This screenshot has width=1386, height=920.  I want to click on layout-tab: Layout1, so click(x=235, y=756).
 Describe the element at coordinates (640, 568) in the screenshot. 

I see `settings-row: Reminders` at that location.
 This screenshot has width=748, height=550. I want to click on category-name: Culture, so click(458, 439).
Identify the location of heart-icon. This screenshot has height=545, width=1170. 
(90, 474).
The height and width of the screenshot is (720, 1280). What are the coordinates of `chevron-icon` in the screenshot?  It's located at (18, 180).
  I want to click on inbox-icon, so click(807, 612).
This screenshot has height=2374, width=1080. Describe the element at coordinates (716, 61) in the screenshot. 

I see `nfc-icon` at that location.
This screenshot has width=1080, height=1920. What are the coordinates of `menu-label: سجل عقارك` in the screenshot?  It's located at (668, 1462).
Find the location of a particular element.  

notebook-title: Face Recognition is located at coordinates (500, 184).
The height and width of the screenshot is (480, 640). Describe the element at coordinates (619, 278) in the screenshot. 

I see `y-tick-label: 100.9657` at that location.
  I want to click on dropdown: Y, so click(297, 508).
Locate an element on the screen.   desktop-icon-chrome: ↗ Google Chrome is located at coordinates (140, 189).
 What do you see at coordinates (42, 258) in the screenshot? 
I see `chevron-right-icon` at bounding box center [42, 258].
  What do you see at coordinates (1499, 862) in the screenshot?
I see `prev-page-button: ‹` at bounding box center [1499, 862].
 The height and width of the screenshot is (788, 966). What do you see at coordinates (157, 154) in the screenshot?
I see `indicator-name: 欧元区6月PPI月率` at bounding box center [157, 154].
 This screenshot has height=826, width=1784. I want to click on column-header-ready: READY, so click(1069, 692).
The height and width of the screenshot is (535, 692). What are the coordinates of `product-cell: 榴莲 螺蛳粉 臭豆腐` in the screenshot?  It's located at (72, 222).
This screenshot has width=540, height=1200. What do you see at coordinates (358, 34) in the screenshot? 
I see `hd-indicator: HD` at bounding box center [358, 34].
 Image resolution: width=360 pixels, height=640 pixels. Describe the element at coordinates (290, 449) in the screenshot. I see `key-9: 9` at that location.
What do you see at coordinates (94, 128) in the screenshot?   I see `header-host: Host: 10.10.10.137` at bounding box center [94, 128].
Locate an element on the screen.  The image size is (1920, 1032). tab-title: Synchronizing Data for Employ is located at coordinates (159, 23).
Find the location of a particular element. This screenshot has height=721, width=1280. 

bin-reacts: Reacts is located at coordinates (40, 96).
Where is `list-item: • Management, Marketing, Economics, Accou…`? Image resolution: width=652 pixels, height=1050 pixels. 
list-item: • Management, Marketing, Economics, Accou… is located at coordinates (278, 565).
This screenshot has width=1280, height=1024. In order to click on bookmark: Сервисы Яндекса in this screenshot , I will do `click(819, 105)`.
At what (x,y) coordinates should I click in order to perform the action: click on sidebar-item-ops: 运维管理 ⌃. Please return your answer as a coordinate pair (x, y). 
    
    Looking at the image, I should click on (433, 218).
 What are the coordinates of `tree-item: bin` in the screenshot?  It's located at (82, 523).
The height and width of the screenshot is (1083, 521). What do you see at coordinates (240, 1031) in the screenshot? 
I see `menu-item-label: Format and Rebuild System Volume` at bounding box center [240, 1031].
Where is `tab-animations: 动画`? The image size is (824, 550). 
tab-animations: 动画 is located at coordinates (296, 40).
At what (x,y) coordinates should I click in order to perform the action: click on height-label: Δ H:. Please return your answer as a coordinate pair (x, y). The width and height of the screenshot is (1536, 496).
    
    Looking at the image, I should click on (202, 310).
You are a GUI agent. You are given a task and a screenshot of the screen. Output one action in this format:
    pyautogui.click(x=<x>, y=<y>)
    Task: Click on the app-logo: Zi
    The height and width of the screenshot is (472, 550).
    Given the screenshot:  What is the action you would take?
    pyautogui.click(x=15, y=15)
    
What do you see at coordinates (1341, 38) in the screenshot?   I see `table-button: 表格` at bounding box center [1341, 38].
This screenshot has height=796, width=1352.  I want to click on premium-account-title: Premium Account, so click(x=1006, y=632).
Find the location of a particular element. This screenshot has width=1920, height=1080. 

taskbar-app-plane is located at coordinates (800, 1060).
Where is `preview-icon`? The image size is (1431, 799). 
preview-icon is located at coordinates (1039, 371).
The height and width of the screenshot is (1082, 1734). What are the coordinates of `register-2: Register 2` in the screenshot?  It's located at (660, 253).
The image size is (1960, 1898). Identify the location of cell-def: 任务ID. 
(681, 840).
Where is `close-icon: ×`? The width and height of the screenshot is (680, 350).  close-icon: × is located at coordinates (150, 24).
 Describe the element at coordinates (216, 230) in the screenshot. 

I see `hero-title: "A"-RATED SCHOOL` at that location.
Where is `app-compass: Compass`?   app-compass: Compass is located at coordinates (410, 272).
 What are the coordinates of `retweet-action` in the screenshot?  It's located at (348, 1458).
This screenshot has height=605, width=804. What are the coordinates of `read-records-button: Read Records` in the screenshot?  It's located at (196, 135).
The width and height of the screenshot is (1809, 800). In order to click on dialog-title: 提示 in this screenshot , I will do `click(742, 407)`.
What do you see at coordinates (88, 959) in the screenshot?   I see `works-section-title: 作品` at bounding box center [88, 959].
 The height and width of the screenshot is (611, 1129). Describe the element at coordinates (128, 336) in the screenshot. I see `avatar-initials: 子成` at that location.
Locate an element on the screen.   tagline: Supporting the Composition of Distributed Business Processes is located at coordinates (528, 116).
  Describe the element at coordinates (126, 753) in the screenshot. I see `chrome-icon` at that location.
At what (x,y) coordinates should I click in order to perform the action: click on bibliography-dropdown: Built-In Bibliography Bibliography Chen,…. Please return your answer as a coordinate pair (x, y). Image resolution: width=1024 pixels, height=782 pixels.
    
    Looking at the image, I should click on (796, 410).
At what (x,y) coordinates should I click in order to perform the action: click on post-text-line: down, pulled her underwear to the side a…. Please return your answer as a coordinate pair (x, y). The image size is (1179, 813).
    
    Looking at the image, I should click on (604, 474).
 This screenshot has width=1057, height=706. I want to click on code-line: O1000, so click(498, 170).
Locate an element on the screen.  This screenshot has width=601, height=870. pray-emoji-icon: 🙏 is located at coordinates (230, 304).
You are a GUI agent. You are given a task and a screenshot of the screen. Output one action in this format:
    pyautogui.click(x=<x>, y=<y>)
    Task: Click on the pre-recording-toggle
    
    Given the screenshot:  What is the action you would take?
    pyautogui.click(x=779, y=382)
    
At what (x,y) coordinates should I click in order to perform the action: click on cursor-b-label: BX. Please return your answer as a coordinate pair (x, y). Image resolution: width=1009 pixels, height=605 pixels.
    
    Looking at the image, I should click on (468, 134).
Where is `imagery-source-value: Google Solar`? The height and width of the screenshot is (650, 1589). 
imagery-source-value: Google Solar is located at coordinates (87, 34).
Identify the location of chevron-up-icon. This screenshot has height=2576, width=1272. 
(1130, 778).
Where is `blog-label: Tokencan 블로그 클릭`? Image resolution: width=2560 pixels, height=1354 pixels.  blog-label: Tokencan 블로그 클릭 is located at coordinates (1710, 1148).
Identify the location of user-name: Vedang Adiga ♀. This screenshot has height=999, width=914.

__________________________________________________

Pull out each line of the listing above that contains the string "icon".

Expected answer:
Identify the location of heart-icon. This screenshot has height=545, width=1170. 
The height and width of the screenshot is (720, 1280). What are the coordinates of `chevron-icon` in the screenshot?  It's located at (18, 180).
  I want to click on inbox-icon, so click(807, 612).
I see `nfc-icon` at that location.
Locate an element on the screen.   desktop-icon-chrome: ↗ Google Chrome is located at coordinates (140, 189).
I see `chevron-right-icon` at bounding box center [42, 258].
Where is `preview-icon`? The image size is (1431, 799). 
preview-icon is located at coordinates (1039, 371).
Where is `close-icon: ×`? The width and height of the screenshot is (680, 350).  close-icon: × is located at coordinates (150, 24).
  Describe the element at coordinates (126, 753) in the screenshot. I see `chrome-icon` at that location.
Locate an element on the screen.  This screenshot has width=601, height=870. pray-emoji-icon: 🙏 is located at coordinates (230, 304).
Identify the location of chevron-up-icon. This screenshot has height=2576, width=1272. 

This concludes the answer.